Cello concertos were written for him by:
- Nikolai Myaskovsky (Cello Concerto in C minor, 1944; premiered Moscow, 17 March 1945; the first recording, however, was made by Rostropovich in 1956)
- Aram Khachaturian (Cello Concerto in E minor, 1946; premiered Moscow, 30 October 1946; he had also written his Piano Concerto in D-flat in 1936 for Lev Oborin, and his Violin Concerto in D minor in 1940 for David Oistrakh), and
- Reinhold Glière (Cello Concerto in D minor, Op. 87, 1946).

Other composers who wrote for him were Sergei Vasilenko and Alexander Goedicke.

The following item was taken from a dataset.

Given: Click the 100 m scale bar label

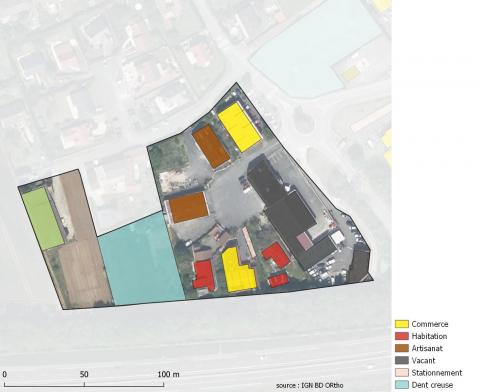Looking at the screenshot, I should click(x=168, y=374).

His repertoire included mainstream works from concertos and chamber works through to smaller pieces and arrangements, along with contemporary and rarer works such as the Richard Strauss Cello Sonata and the Solo Cello Suites of Max Reger.

Sviatoslav Knushevitsky was an alcoholic, which, along with his frenetic lifestyle, contributed to his early death at the age of 55 in 1963, in Moscow.

==Family==
Sviatoslav Knushevitsky's brother Victor (1906–1974) was a violinist and from 1936 the conductor of a renowned Russian jazz ensemble, the State Jazz Orchestra of the USSR.

His wife Natalia Shpiller (1909–1995) was a soprano soloist of the Bolshoi Theatre for over 30 years. She was a favourite of Joseph Stalin and often sang at the Kremlin. She taught at the Gnessin Institute 1950–1995.

==Awards and honors==
- Order of the Red Banner of Labour (28 December 1946)
- Stalin Prize, 3rd class (1950)
- Medal "For Labour Valour" (9 July 1954)
- Honored Art Worker of the RSFSR (1956)

==Recordings==
Sviatoslav Knushevitsky's many recordings include:

- Beethoven: Triple Concerto in C; Oborin, Oistrakh, Knushevitsky, with the Philharmonia Orchestra under Sir Malcolm Sargent
- Beethoven: Archduke Trio
- Borodin: String Sextet in D minor
- Brahms: Double Concerto, with Oistrakh and the USSR Symphony Orchestra under Karl Eliasberg
- Chopin: Piano Trio in G minor, Op. 8
- Dvořák: Piano Trio No. 4, Dumky Trio, Op. 90 and Trio in F minor, Op. 65
- Khachaturian: Cello Concerto in E minor (the premiere performance; and a later one conducted by Alexander Gauk)
- Myaskovsky: Cello Sonata No. 1 in D, Op. 12
- Popper: Cello Concerto in C
- Rachmaninoff: Cello Sonata in G minor, Op. 19
- Ravel: Piano Trio in A minor
- Rimsky-Korsakov: Piano Trio in C (1897, incomplete; completed 1939 by Maximilian Steinberg; world premiere recording)
- Saint-Saëns: Cello Concerto No. 1 in A minor, Op. 33
- Schubert: Octet in F major, D. 803
- Schubert: Piano Trio No. 1 in B-flat
- Schubert: Piano Trio No. 2 in E-flat
- Schumann: Piano Trio No. 2 in F, Op. 80
- Shostakovich: Piano Trio No. 2 in E minor, Op. 67
- Smetana: Piano Trio in G minor, Op. 15
- Tchaikovsky: Variations on a Rococo Theme, Op. 33 (conducted by Alexander Gauk)
- Tchaikovsky: Piano Trio in A minor, Op. 50
- Tchaikovsky: String Sextet in D minor, Souvenir de Florence, Op. 70, with Elizabeth Gilels (violin), Rudolf Barshai and Genrikh Talalyan (violas), and Mstislav Rostropovich (cello).